• **MATERIAL PROVIDED**:

==========

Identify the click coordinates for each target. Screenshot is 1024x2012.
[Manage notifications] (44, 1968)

==========

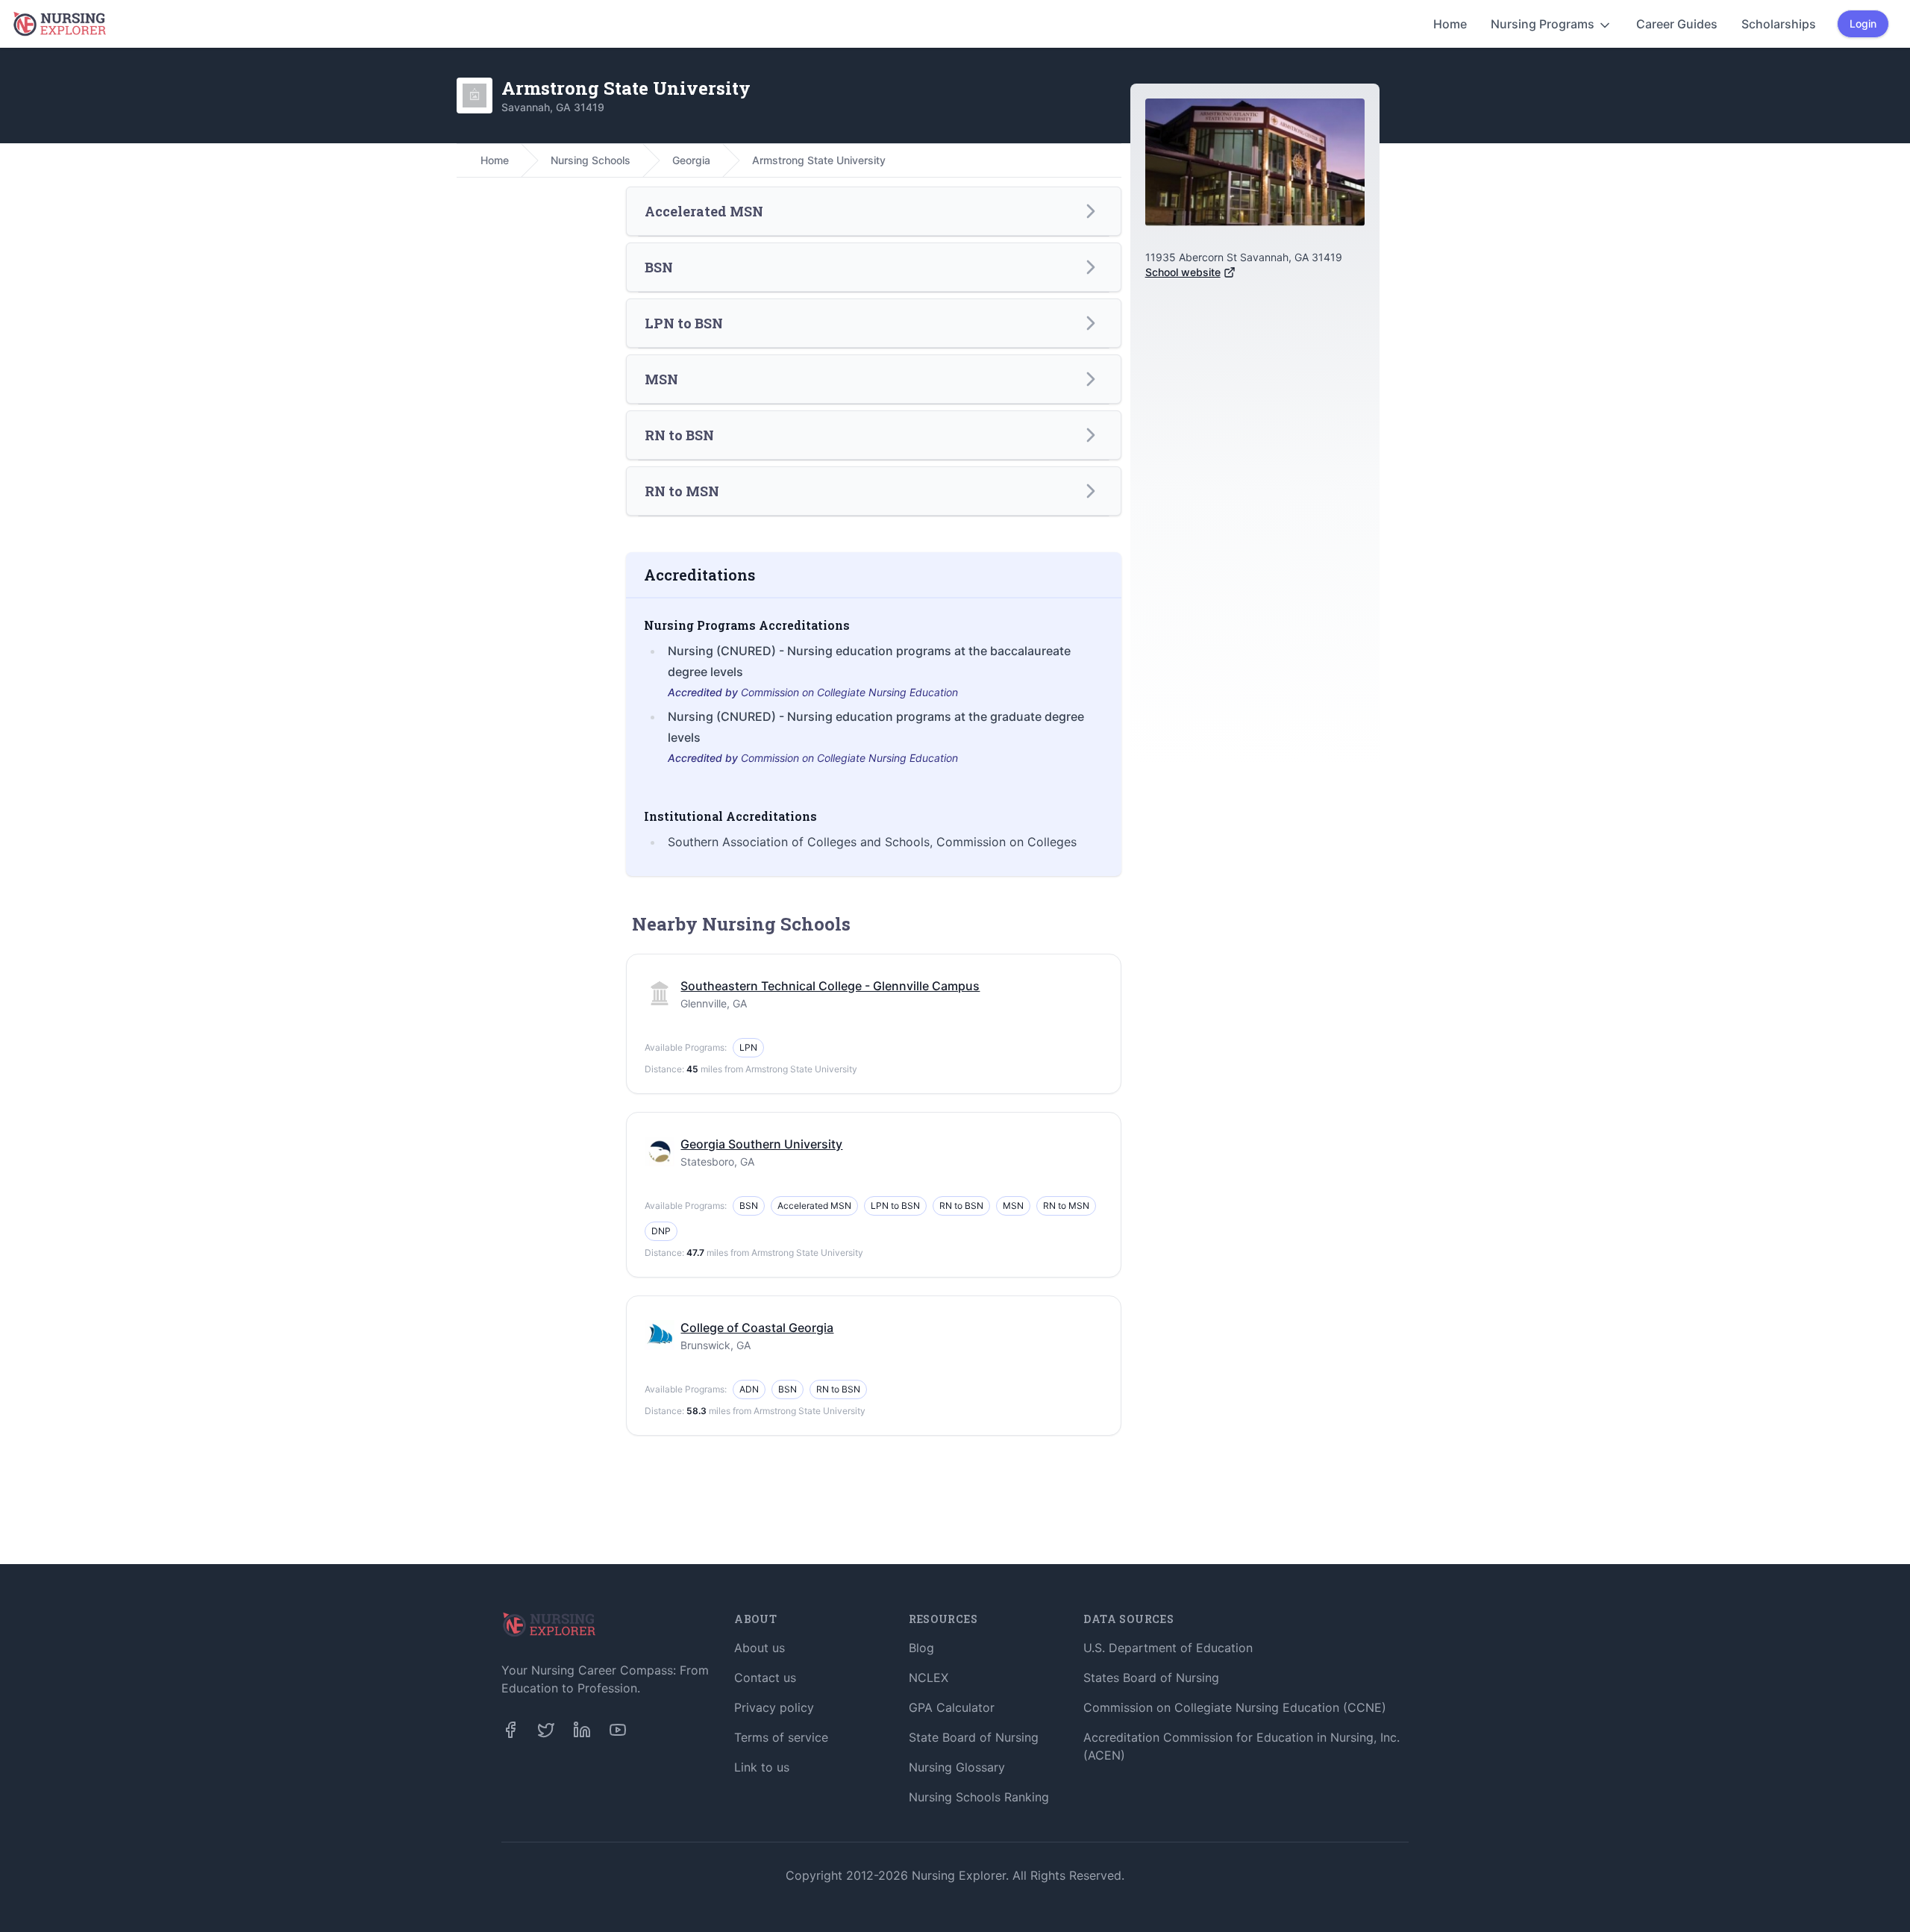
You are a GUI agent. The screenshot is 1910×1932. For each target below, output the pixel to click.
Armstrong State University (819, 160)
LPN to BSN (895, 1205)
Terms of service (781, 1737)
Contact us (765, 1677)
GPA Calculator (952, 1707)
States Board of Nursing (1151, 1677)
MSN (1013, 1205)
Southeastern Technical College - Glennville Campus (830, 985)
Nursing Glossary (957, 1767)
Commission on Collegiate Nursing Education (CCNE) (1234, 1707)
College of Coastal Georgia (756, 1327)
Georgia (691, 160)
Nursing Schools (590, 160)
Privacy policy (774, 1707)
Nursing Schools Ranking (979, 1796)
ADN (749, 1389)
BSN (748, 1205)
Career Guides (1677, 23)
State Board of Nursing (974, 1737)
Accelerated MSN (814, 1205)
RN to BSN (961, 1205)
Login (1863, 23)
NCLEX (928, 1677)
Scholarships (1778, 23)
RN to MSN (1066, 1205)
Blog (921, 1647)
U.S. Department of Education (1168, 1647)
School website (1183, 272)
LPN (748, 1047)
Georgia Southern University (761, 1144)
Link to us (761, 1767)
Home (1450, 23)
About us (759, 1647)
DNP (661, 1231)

==========

• **TASK STATEMENT**:
Return, from the data, each line where the string "Education" occurs.

• **ANSWER TO THIS TASK**:
Commission on Collegiate Nursing Education (CCNE) (1234, 1707)
U.S. Department of Education (1168, 1647)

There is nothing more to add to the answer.